■ Task directions ■
Will you quote precisely the lines that run from the top of the material below to the line containing "You are a computer-use agent. Screen", both ends included?
-------
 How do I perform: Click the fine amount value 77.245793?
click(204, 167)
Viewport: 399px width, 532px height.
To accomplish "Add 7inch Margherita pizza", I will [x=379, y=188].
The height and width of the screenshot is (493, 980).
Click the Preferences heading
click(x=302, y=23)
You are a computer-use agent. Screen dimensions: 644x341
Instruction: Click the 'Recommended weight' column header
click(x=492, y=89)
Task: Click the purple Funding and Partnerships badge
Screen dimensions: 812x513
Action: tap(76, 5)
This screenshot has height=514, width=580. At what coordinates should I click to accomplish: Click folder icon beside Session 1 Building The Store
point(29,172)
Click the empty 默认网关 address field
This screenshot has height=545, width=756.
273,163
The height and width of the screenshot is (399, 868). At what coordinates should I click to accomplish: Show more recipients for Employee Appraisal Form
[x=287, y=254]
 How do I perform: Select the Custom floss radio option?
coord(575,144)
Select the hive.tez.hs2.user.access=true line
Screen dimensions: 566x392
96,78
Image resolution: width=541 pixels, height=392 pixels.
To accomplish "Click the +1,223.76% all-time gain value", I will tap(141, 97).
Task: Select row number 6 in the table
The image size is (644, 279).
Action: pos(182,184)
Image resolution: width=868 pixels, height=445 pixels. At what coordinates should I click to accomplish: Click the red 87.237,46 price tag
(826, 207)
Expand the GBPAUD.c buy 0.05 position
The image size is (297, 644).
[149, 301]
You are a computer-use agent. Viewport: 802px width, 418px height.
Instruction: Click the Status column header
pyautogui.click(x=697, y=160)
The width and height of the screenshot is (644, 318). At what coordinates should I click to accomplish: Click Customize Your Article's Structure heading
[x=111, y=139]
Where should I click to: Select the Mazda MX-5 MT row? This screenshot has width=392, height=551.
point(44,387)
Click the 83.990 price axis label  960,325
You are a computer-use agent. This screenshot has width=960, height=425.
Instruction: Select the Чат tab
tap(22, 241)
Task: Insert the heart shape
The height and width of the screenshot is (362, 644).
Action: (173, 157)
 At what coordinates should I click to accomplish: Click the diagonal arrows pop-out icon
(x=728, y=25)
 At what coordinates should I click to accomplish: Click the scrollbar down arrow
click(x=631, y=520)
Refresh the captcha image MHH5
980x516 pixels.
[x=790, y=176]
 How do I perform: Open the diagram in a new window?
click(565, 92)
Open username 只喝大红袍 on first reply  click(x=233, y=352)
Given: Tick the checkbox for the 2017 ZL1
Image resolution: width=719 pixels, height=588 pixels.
-------
■ Task output ■
 How do I perform: Click the fine amount value 77.245793?
click(204, 167)
Viewport: 399px width, 532px height.
To accomplish "Add 7inch Margherita pizza", I will [x=379, y=188].
The height and width of the screenshot is (493, 980).
Click the Preferences heading
click(x=302, y=23)
You are a computer-use agent. Screen dimensions: 644x341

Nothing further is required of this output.